Infographics are a quick and easy way of conveying information. Sadly, however, they’re equally useful in simplifying data to the point of misrepresentation. From the text WSJ Guide this week, we know that choosing a y-axis scale that yield a flat line would misrepresent the trend, truncation/a bar chart does not begin at a zero baseline would obscure the discrete total value of each bar, etc.
These reminders are not merely useful to graphic designers beginners like us, but can also provide revisions to some prestigious media organizations. I ran across a post showing how sometimes sophisticated journalists mislead their readers.
Cited from http://idsgn.org/posts/good-and-evil-of-infographics
Actually, the wealth is concentrated more on the very wealthy, but the chart separated the wealthy into many columns to prove a point (that Obama was unnecessarily taxing the wealthy).

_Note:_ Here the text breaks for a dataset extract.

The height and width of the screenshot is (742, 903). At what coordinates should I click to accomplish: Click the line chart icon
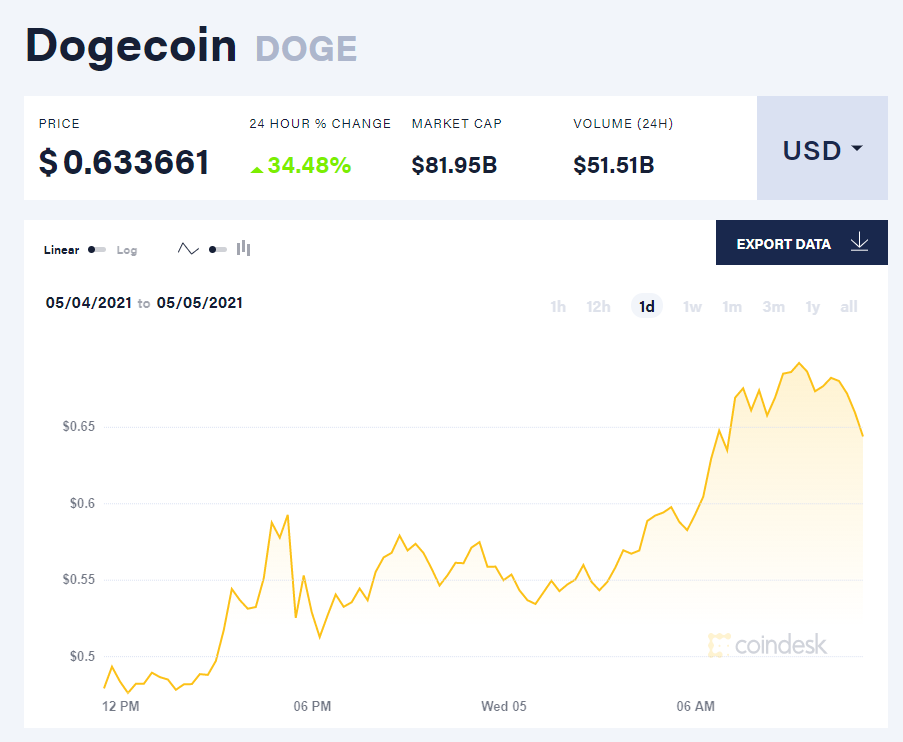[x=188, y=249]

That’s a fairly common trick, it’s something we’ve had to deal with.”
Data are too often seen by the public as too complicated to understand. It’s a normal tendency for people to reach out for, and maintain, simpler notions that require less work.
As a reader, we need to have healthy skepticism to the medium, too. What you see is not always the whole story. Visualized or not, there is always another side to the information. As a journalist, we should be careful with the way of our storytelling. Doing it inaccurately may undermine our credibility!